**EXCERPT**
Using scikit-learn effectively and performantly

David Mertz, Ph.D.

‘Machine learning’ is simply what we call the algorithmic extraction of knowledge from data. The ability to perform complex analysis of data, moving beyond the basic tools of statistics, has been refined and developed increasingly over the last two decades. Over a similar period, Python has grown to be the premier language for data science, and scikit-learn has grown to be the main toolkit used within Python for general purpose machine learning.

This course moves beyond the topics covered in Beginning Machine Learning with scikit-learn. A recap is given of a few essential concepts for students starting here. We then first discuss unsupervised machine learning techniques, and then look at data preparation and “massaging” that is always needed for robust models. Finally, we address concerns best practices for robust and generalizable modeling techniques needed for real-world data science.

What you'll learn-and how you can apply it

  • Recap: Classification vs. Regression vs. Clustering
  • Unsupervised machine learning
  • Feature engineering and feature selection
  • Pipelines
  • Better train/test splits

This training course is for you because...

  • You are an aspiring or beginning data scientist.
  • You have a comfortable intermediate-level knowledge of Python and a very basic familiarity with statistics and linear algebra.
  • You are a working programmer or student who is motivated to expand your skills to include machine learning with Python.

**REQUIREMENT A**
Which earlier course does the scikit-learn course description say this course moves beyond?
**REQUIREMENT B**
Reproduce the scikit-learn course description between "This training course" and "learning with Python.", inclusive.
**REQUIREMENT C**
Carry on the scikit-learn course description from the point where it stops.

**RECORDED DATA**
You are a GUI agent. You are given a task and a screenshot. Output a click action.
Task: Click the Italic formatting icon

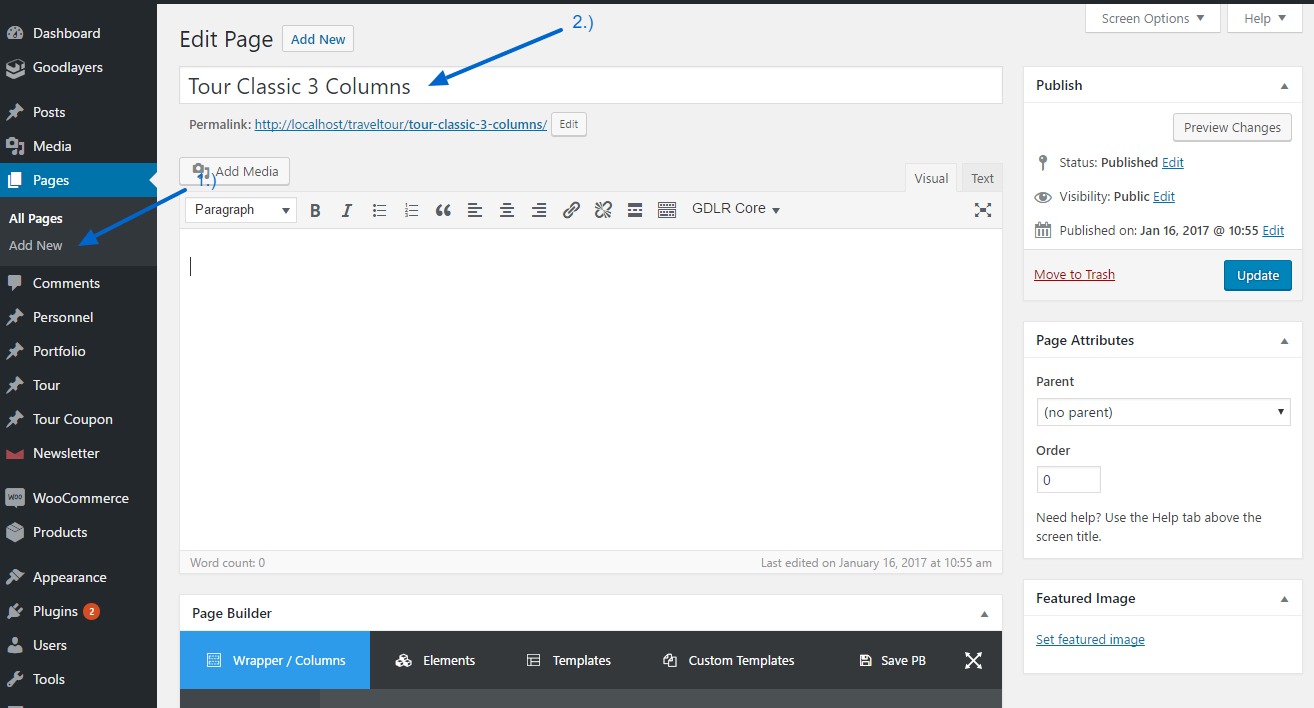coord(347,210)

**EXERCISE RESPONSE A**
Beginning Machine Learning with scikit-learn

**EXERCISE RESPONSE B**
This training course is for you because...

  • You are an aspiring or beginning data scientist.
  • You have a comfortable intermediate-level knowledge of Python and a very basic familiarity with statistics and linear algebra.
  • You are a working programmer or student who is motivated to expand your skills to include machine learning with Python.

**EXERCISE RESPONSE C**
  • You have some familiarity with the fundamentals of machine learning or have taken the Beginning Machine Learning with scikit-learn live training class.


  • A first course in Python and/or working experience as a programmer
  • College level basic mathematics
  • Recommended: Attend or view Beginning Machine Learning with scikit-learn

Course Set-up

Students should have a system with Jupyter notebooks installed, a recent version of scikit-learn, along with Pandas, NumPy, and matplotlib, and the general scientific Python tool stack. The training materials will be made available as notebooks at a GitHub repository.

Recommended Preparation

These resources are optional, but helpful if you need a refresher on Python, Jupyter Notebooks, or Pandas:

Recommended Follow-up

About your instructor

  • David Mertz was most recently a Senior Trainer and Senior Software Developer for Anaconda, Inc., in which role he created and structured its training program. He was a Director of the Python Software Foundation (PSF) for six years and remains co-chair of its Trademarks Committee and of the PSF Scientific Python Working Group. David worked for nine years with D. E. Shaw Research, some folks who built the world's fastest, highly-specialized (down to the ASICs and network layer) supercomputer for performing molecular dynamics.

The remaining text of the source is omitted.